Since $ X $ and $ Y $ are independent, we can further write
$ P(X = x | X+Y = n) = \frac{P(X = x)P(Y = n - X)}{\sum^n_{k = 0}(P(X=k)P(Y = n-k))} $.
Now let us separate the above expression into numerator and denominator. Recalling that $ X $ and $ Y $ are independent Poisson r.v.s, the numerator is given by
$ P(X = x)P(Y = n - X) = \frac{e^{-\lambda_1}\lambda_1^x}{x!}\cdot\frac{e^{-\lambda_2}\lambda_2^{n-x}}{(n-x)!} $.
Multiplying the above by $ \frac{n!}{n!} $ gives
$ P(X = x)P(Y = n - X) = \frac{e^{-\lambda_1 + \lambda_2}}{n!}{n\choose x}\lambda_1^x\lambda_2^{n-x} $.
Now let us examine the denominator.
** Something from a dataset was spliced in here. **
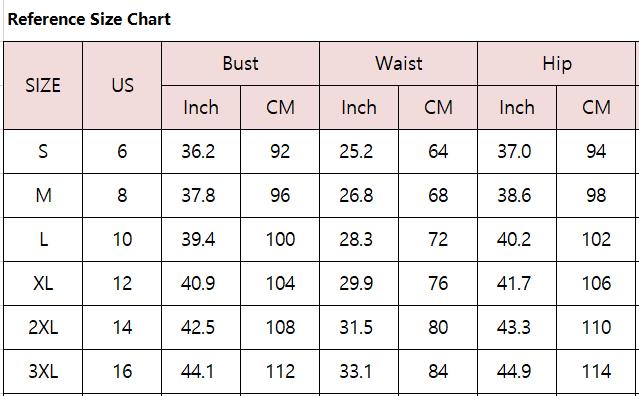Click size S row label
Screen dimensions: 639x396
[43, 152]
Again, we make use of the fact that $ X $ and $ Y $ are independent Poisson r.v.s to write
$ \sum^n_{k = 0}(P(X=k)P(Y = n-k)) = \sum^n_{k = 0}\left(\frac{e^{-\lambda_1}\lambda_1^k}{k!}\frac{e^{-\lambda_2}\lambda_2^{n-k}}{(n-k)!}\right) $.
Again, we multiply by $ \frac{n!}{n!} $ to obtain
$ \sum^n_{k = 0}(P(X=k)P(Y = n-k)) = \frac{e^{-\lambda_1 + \lambda_2}}{n!}\sum^n_{k = 0}{n\choose k}\lambda_1^k\lambda_2^{n-k} $.
We can make use of the binomial formula to simplify this expression. Recall that the binomial formula is given by
$ (a+b)^n = \sum^n_{k = 0}{n\choose k}a^k b^{n - k} $.
We use this to write
$ . \sum^n_{k = 0}(P(X=k)P(Y = n-k)) = \frac{e^{-\lambda_1 + \lambda_2}}{n!}\cdot(\lambda_1 + \lambda_2)^n $
Putting this all together, we can finally write
$ P(X = x | X+Y = n) = \frac{\frac{e^{-\lambda_1 + \lambda_2}}{n!}{n\choose x}\lambda_1^x\lambda_2^{n-x}}{\frac{e^{-\lambda_1 + \lambda_2}}{n!}\cdot(\lambda_1 + \lambda_2)^n} = {n\choose x}\frac{\lambda_1^x\lambda_2^{n-x}}{(\lambda_1 + \lambda_2)^n} $
and we are done.
Similar Problem
If $ X $ and $ Y $ are independent binomial random variables with success probabilities $ p $ and $ q $ respectively, find the probability mass function of $ X $ when $ X + Y = k $. In addition, investigate what happens to this p.m.f. when $ p = q $.